Он снова сел, прикрыв глаза рукой. Все присутствующие были потрясены, и даже лица судей на миг утратили привычное выражение каменного безразличия.

Настала очередь говорить Зиновьеву. Трудно было узнать в нем прежнего блестящего оратора, так завораживавшего, бывало, слушателей на партийных съездах и конгрессах Коминтерна. Тяжело дыша, он начал говорить неуверенно и без всякого выражения. На аудиторию он не смотрел и не искал контакта с нею, как привык за долгие годы. Но прошло несколько минут — и, казалось, он обрел самообладание, его речь полилась плавно. Стоя у барьера и читая слова, написанные для него сталинскими инквизиторами, он напоминал первоклассного актера, имитирующего ораторскую манеру прежнего Зиновьева, чтобы лучше вжиться в роль старого заслуженного большевика — в роль, согласно которой все зиновьевское революционное прошлое было мифом, потому что в действительности Зиновьев всегда являлся врагом социализма и предателем.

Последнее его слово было составлено по тому же шаблону, что и у Каменева. Он тоже защищал не себя, а партию и Сталина. Закончил он маловразумительной фразой, явственно отдающей неуклюжим теоретизированием в сталинской манере: «Мой извращенный большевизм превратился в антибольшевизм, и через троцкизм я пришел к фашизму. Троцкизм — это разновидность фашизма, а зиновьевизм — это разновидность троцкизма…»

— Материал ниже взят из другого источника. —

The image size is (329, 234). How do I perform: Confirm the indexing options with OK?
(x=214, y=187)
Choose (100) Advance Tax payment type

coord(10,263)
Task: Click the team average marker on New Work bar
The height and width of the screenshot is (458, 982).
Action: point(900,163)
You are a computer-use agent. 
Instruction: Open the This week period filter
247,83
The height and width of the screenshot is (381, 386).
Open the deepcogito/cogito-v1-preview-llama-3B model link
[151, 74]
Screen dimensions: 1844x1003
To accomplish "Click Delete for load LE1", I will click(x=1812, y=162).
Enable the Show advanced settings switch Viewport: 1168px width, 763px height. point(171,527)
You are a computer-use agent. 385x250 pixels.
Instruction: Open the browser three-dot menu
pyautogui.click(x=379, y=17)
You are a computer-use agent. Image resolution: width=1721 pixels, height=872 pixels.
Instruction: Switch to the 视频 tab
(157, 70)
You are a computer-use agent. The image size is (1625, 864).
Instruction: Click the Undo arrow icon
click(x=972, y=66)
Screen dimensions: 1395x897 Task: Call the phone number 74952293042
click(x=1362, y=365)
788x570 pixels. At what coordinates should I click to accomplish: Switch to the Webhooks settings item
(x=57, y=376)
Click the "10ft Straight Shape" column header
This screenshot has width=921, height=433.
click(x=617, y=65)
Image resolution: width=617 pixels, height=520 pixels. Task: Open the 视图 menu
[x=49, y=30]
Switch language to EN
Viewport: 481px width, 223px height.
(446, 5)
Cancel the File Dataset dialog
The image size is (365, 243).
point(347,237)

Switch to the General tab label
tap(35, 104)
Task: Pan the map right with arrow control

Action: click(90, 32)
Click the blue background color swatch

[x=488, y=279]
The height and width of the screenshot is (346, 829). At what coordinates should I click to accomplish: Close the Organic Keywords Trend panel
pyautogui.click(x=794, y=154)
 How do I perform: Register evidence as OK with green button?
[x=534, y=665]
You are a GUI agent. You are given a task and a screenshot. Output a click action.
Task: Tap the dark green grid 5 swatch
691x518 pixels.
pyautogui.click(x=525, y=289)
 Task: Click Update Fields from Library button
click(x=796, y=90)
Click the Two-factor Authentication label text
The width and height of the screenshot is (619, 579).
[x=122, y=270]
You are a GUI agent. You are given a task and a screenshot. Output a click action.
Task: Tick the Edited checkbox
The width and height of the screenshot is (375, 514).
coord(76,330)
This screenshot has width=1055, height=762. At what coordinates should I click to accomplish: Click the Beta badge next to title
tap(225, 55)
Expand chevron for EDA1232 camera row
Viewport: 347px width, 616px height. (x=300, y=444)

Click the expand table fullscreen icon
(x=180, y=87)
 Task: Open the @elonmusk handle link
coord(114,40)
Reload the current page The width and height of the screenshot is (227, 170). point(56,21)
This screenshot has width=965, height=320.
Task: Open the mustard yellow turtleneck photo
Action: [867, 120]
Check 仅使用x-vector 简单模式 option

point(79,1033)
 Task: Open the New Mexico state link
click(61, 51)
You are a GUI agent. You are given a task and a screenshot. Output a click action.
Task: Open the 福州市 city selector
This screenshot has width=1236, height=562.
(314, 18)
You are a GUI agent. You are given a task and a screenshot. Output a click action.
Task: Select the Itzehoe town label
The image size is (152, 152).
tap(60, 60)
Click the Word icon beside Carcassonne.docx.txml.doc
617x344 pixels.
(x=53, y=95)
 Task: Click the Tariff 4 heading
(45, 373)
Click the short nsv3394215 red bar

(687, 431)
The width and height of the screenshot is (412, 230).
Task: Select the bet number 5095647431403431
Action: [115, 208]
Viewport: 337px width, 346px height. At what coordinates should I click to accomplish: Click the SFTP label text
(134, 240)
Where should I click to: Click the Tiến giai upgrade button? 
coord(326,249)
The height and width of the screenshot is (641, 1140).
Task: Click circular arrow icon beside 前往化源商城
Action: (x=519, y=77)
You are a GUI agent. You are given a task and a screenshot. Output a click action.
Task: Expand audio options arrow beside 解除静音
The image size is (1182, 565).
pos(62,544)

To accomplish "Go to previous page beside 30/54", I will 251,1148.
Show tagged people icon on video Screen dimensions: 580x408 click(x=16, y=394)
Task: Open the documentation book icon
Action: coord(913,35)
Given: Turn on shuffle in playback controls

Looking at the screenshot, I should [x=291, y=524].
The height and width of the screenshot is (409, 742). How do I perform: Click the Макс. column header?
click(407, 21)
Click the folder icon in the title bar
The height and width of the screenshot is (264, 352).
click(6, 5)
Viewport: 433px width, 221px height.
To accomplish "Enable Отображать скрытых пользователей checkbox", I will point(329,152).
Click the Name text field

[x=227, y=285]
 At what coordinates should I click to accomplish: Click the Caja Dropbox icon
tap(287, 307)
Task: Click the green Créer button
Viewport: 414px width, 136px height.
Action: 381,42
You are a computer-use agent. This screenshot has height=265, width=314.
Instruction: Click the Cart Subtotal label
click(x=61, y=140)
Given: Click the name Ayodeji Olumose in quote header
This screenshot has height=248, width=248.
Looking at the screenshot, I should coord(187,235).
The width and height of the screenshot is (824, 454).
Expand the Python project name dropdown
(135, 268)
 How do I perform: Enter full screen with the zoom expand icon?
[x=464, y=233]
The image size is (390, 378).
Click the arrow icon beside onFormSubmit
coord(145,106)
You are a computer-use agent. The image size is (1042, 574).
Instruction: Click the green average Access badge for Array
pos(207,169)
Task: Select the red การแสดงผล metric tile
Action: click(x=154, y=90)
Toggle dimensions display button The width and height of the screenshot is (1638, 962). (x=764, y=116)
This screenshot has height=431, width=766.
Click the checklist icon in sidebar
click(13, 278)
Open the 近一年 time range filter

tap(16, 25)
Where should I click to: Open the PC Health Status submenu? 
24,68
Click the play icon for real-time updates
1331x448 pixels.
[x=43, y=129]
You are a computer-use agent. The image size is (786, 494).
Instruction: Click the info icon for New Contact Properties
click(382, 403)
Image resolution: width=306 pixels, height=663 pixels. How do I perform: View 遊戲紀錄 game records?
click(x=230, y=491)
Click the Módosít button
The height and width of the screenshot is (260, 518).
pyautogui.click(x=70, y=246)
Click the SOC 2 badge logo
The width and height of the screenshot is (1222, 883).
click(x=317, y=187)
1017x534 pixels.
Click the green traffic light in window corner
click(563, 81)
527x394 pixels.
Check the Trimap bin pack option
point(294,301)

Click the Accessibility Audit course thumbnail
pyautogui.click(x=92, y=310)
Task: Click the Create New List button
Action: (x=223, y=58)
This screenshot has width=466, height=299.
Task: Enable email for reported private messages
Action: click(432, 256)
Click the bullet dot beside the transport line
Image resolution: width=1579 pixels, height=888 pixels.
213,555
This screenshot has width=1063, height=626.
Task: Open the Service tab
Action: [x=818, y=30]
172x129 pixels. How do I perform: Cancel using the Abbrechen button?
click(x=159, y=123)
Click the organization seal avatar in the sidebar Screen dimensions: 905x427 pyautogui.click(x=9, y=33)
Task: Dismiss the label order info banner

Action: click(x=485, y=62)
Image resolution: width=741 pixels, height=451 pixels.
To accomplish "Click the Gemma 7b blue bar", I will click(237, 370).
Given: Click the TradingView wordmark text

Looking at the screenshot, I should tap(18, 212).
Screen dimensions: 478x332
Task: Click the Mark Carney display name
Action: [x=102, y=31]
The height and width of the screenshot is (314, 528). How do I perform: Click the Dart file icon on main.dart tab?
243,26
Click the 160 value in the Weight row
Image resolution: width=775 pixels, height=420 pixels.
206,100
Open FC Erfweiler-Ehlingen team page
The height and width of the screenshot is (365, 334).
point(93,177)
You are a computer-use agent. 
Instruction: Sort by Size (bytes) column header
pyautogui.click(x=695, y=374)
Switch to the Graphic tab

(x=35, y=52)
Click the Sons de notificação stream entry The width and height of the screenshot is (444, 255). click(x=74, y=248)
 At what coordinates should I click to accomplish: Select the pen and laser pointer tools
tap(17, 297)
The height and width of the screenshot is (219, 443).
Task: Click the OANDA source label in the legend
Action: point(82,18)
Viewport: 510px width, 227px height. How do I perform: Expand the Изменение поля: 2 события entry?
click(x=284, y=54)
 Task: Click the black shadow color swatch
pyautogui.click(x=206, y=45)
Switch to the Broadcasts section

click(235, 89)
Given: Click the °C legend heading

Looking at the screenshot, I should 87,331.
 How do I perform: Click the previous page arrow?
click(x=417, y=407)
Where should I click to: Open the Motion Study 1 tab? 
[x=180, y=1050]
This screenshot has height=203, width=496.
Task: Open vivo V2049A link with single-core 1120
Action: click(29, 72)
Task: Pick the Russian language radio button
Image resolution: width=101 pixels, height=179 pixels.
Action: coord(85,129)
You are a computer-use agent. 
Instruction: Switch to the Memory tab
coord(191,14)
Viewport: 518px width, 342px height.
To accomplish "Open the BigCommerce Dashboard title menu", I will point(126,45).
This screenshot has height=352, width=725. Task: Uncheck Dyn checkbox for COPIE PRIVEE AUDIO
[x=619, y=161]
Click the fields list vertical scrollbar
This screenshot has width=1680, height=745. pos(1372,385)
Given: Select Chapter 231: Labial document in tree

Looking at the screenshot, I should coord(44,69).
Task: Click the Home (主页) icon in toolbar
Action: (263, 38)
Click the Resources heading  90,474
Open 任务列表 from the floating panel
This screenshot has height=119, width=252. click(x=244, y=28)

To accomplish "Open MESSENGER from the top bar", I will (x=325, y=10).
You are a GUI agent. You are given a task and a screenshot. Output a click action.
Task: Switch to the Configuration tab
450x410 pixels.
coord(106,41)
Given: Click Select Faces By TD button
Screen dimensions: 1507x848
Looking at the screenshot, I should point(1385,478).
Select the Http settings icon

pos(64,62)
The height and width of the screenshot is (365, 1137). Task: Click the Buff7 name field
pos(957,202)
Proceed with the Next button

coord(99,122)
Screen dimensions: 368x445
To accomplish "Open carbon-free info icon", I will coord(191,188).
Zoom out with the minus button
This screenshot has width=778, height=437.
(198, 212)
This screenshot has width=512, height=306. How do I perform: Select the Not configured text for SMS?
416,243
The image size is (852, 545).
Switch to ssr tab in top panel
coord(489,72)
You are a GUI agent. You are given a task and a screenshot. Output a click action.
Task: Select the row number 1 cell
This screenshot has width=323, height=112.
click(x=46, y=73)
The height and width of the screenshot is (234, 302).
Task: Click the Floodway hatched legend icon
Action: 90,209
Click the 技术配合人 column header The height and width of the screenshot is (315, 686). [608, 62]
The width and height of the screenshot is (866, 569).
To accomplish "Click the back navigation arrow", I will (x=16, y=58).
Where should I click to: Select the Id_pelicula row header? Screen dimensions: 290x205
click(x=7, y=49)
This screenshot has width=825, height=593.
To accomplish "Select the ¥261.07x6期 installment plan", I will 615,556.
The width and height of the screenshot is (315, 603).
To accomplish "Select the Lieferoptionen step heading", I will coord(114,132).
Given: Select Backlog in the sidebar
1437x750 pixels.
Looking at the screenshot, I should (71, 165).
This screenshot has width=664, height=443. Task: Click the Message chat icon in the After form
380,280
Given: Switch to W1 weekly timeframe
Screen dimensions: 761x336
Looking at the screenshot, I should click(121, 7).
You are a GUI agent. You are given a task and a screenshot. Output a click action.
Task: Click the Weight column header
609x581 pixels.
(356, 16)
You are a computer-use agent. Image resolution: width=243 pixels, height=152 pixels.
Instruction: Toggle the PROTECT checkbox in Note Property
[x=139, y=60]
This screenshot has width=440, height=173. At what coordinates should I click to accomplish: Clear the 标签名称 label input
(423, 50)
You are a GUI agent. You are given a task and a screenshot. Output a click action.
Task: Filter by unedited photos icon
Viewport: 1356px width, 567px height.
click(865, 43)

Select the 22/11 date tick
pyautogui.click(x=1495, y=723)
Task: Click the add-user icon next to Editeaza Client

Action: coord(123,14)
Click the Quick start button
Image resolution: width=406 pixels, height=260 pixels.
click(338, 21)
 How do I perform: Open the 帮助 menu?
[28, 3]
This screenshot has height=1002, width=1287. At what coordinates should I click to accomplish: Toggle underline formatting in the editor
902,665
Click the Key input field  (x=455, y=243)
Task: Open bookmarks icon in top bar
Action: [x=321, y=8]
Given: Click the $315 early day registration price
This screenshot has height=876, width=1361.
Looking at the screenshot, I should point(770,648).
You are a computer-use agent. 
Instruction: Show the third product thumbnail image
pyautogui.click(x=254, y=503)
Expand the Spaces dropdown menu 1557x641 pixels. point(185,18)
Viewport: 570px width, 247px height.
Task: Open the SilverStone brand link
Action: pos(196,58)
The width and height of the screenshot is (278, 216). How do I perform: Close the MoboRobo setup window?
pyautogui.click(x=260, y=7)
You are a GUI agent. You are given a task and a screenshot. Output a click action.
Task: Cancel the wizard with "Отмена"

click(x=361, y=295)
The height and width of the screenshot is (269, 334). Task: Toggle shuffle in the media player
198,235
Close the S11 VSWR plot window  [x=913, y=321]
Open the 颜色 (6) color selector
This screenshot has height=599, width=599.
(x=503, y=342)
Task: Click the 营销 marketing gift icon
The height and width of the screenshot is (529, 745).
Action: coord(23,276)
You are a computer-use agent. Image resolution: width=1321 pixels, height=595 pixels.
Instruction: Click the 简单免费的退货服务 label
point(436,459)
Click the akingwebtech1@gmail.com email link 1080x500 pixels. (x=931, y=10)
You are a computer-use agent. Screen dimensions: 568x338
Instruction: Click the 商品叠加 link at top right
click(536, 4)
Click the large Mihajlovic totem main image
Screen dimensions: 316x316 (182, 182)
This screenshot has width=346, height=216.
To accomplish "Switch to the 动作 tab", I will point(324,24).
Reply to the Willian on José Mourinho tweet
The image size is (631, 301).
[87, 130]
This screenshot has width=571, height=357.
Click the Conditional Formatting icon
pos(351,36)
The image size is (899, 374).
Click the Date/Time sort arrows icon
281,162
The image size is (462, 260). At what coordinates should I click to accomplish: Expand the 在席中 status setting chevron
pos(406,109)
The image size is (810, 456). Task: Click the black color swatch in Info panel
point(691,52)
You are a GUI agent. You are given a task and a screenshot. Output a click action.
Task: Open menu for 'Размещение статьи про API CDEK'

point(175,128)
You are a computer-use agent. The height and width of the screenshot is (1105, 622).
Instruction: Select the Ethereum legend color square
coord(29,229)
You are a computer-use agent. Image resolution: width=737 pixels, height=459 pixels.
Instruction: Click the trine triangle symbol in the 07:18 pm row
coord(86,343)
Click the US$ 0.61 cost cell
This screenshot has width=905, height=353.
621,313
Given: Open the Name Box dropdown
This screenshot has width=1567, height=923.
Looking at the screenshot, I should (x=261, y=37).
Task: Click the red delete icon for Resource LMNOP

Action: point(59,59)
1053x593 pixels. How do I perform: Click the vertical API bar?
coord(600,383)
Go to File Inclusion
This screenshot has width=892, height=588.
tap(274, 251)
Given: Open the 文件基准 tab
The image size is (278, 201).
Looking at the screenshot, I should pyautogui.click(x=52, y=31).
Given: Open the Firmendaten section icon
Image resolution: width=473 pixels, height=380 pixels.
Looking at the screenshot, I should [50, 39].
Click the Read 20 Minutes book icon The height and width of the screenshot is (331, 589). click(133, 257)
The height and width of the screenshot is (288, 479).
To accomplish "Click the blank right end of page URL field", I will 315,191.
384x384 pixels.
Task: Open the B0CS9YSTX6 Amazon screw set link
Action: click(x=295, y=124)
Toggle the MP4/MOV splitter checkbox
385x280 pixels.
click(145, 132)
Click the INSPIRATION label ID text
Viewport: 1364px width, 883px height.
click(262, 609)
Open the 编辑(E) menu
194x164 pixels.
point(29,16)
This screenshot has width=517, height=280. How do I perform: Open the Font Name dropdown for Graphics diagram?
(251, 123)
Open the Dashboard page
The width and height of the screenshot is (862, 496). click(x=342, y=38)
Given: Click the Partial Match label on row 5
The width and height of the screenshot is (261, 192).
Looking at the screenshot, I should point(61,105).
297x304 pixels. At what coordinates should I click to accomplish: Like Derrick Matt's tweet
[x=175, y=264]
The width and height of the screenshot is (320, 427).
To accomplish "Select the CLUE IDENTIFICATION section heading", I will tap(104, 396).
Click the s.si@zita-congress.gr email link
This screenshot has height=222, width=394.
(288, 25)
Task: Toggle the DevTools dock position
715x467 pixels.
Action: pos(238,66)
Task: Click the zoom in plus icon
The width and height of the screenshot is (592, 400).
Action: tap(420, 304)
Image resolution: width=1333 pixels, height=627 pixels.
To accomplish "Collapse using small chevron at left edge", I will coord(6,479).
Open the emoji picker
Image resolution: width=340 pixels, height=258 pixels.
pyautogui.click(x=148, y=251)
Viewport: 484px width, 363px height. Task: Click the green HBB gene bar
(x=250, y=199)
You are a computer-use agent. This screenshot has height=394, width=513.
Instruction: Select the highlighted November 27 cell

Рейнгольд, Пикель и три тайных агента НКВД — Ольберг, Фриц Давид и Берман-Юрин — также произнесли каждый свое «последнее слово». Все они, за исключением Ольберга, заверили суд, что считают для себя невозможным просить о снисхождении. Как и подобает фиктивным обвиняемым, они были уверены, что их жизням ничто не угрожает.

23 августа, в 7 часов 30 минут вечера, судьи удалились в совещательную комнату. Вскоре к ним присоединился Ягода. Текст приговора был заготовлен заранее; на его переписку требовалось часа два, не более. Однако судьи оставались в совещательной комнате целых семь часов. В 2 часа 30 минут ночи, то есть, значит, уже 24 августа, они вновь заняли места за судейским столом. В мертвой тишине председательствующий Ульрих начал чтение приговора. Когда через четверть часа монотонного чтения он дошел до его заключительной части, определявшей меру наказания подсудимым, во всех концах зала послышалось нервное покашливание. Выждав, пока восстановится тишина, председательствующий перечислил одного за другим всех обвиняемых и после долгой паузы закончил объявлением, что все они приговариваются к высшей мере наказания — смертной казни «через расстрел».

Сотрудники НКВД, которым был хорошо известен порядок проведения политических процессов, ожидали, что вслед за тем председательствующий произнесет обычную в таких случаях формулу; «Однако, принимая во внимание прежние революционные заслуги подсудимых, суд считает возможным не применять к ним смертную казнь, а заменить ее…»

Но этой привычной формулы не последовало. Каким бы чудовищным ни казался такой исход дела, смертный приговор был финалом процесса. Присутствующие осознали это тогда, когда Ульрих, не спеша, начал засовывать бумагу, которую только что читал, в папку, лежавшую перед ним на столе.

В это мгновение тишину судебного зала прорезал истерический крик, почти визг: «Да здравствует дело Марксаэнгельсаленинасталина!» Кричал подсудимый Лурье — маленький человечек с взлохмаченной, непослушной шевелюрой, из-под которой угольками сверкали черные глаза.

По советским законам, лицам, приговоренным к смертной казни, предоставляется 72 часа для подачи просьбы о помиловании. Как правило, смертный приговор не приводится в исполнение, пока этот срок не истечет, даже если в помиловании успели отказать до его окончания. Но в данном случае Сталин пренебрег этим правилом. Утром 25 августа, спустя сутки после оглашения приговора, московские газеты вышли уже с официальным сообщением о том, что приговор приведен в исполнение. Все шестнадцать подсудимых были расстреляны.